Records ->

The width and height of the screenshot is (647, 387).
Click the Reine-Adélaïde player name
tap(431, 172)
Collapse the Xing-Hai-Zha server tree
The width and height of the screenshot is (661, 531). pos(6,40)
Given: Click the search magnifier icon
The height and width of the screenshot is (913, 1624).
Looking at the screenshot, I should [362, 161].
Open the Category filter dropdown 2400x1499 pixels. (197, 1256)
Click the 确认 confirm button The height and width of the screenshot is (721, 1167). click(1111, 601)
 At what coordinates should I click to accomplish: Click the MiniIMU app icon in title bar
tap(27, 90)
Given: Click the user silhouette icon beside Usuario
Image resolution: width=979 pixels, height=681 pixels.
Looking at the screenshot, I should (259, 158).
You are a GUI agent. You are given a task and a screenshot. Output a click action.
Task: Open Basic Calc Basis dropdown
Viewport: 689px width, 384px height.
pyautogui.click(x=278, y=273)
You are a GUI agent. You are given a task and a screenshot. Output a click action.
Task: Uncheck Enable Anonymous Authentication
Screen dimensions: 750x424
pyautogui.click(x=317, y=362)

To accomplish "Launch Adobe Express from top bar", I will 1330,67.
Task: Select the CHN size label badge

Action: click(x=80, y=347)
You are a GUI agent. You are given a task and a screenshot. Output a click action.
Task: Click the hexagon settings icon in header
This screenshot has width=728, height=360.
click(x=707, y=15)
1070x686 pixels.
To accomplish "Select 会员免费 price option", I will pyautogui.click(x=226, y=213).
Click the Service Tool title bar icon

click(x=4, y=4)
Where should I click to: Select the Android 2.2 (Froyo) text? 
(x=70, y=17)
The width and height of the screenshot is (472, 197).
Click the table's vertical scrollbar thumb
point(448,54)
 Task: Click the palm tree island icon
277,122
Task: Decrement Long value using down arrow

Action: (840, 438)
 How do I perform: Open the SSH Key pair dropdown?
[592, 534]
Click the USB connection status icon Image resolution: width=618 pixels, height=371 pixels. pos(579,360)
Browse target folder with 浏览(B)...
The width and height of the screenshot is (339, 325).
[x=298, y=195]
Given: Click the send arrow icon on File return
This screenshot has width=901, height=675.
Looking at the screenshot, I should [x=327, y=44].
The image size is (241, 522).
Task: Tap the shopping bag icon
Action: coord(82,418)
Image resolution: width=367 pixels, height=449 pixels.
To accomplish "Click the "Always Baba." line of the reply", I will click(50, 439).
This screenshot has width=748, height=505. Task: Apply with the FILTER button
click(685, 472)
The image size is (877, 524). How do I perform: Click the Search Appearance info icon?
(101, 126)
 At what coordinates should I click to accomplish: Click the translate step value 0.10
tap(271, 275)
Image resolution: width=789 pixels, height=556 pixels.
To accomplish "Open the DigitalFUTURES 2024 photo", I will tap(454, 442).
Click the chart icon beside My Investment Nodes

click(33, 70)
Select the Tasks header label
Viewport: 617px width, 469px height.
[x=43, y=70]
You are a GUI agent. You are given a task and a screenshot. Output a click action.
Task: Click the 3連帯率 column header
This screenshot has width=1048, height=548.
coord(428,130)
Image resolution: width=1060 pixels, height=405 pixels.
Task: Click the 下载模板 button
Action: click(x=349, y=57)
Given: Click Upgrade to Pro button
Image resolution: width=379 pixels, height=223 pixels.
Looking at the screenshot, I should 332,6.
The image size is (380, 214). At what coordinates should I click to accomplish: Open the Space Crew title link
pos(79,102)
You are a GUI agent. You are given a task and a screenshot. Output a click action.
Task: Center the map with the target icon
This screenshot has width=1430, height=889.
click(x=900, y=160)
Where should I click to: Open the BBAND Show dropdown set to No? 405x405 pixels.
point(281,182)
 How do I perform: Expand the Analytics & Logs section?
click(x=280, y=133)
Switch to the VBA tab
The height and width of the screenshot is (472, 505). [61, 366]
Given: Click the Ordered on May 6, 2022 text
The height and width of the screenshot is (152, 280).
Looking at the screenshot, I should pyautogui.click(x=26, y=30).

Given instruction ->
Replace "dropdown" with "drop-down list" everywhere it occurs in the material above, and reproduce every line with nothing else changed.

Answer ->
The width and height of the screenshot is (647, 387).
Click the Reine-Adélaïde player name
tap(431, 172)
Collapse the Xing-Hai-Zha server tree
The width and height of the screenshot is (661, 531). pos(6,40)
Given: Click the search magnifier icon
The height and width of the screenshot is (913, 1624).
Looking at the screenshot, I should [362, 161].
Open the Category filter drop-down list 2400x1499 pixels. (197, 1256)
Click the 确认 confirm button The height and width of the screenshot is (721, 1167). click(1111, 601)
 At what coordinates should I click to accomplish: Click the MiniIMU app icon in title bar
tap(27, 90)
Given: Click the user silhouette icon beside Usuario
Image resolution: width=979 pixels, height=681 pixels.
Looking at the screenshot, I should (259, 158).
You are a GUI agent. You are given a task and a screenshot. Output a click action.
Task: Open Basic Calc Basis drop-down list
Viewport: 689px width, 384px height.
pyautogui.click(x=278, y=273)
You are a GUI agent. You are given a task and a screenshot. Output a click action.
Task: Uncheck Enable Anonymous Authentication
Screen dimensions: 750x424
pyautogui.click(x=317, y=362)

To accomplish "Launch Adobe Express from top bar", I will 1330,67.
Task: Select the CHN size label badge

Action: click(x=80, y=347)
You are a GUI agent. You are given a task and a screenshot. Output a click action.
Task: Click the hexagon settings icon in header
This screenshot has width=728, height=360.
click(x=707, y=15)
1070x686 pixels.
To accomplish "Select 会员免费 price option", I will pyautogui.click(x=226, y=213).
Click the Service Tool title bar icon

click(x=4, y=4)
Where should I click to: Select the Android 2.2 (Froyo) text? 
(x=70, y=17)
The width and height of the screenshot is (472, 197).
Click the table's vertical scrollbar thumb
point(448,54)
 Task: Click the palm tree island icon
277,122
Task: Decrement Long value using down arrow

Action: (840, 438)
 How do I perform: Open the SSH Key pair drop-down list?
[592, 534]
Click the USB connection status icon Image resolution: width=618 pixels, height=371 pixels. pos(579,360)
Browse target folder with 浏览(B)...
The width and height of the screenshot is (339, 325).
[x=298, y=195]
Given: Click the send arrow icon on File return
This screenshot has width=901, height=675.
Looking at the screenshot, I should [x=327, y=44].
The image size is (241, 522).
Task: Tap the shopping bag icon
Action: coord(82,418)
Image resolution: width=367 pixels, height=449 pixels.
To accomplish "Click the "Always Baba." line of the reply", I will click(50, 439).
This screenshot has width=748, height=505. Task: Apply with the FILTER button
click(685, 472)
The image size is (877, 524). How do I perform: Click the Search Appearance info icon?
(101, 126)
 At what coordinates should I click to accomplish: Click the translate step value 0.10
tap(271, 275)
Image resolution: width=789 pixels, height=556 pixels.
To accomplish "Open the DigitalFUTURES 2024 photo", I will tap(454, 442).
Click the chart icon beside My Investment Nodes

click(33, 70)
Select the Tasks header label
Viewport: 617px width, 469px height.
[x=43, y=70]
You are a GUI agent. You are given a task and a screenshot. Output a click action.
Task: Click the 3連帯率 column header
This screenshot has width=1048, height=548.
coord(428,130)
Image resolution: width=1060 pixels, height=405 pixels.
Task: Click the 下载模板 button
Action: click(x=349, y=57)
Given: Click Upgrade to Pro button
Image resolution: width=379 pixels, height=223 pixels.
Looking at the screenshot, I should 332,6.
The image size is (380, 214). At what coordinates should I click to accomplish: Open the Space Crew title link
pos(79,102)
You are a GUI agent. You are given a task and a screenshot. Output a click action.
Task: Center the map with the target icon
This screenshot has width=1430, height=889.
click(x=900, y=160)
Where should I click to: Open the BBAND Show drop-down list set to No? 405x405 pixels.
point(281,182)
 How do I perform: Expand the Analytics & Logs section?
click(x=280, y=133)
Switch to the VBA tab
The height and width of the screenshot is (472, 505). [61, 366]
Given: Click the Ordered on May 6, 2022 text
The height and width of the screenshot is (152, 280).
Looking at the screenshot, I should pyautogui.click(x=26, y=30).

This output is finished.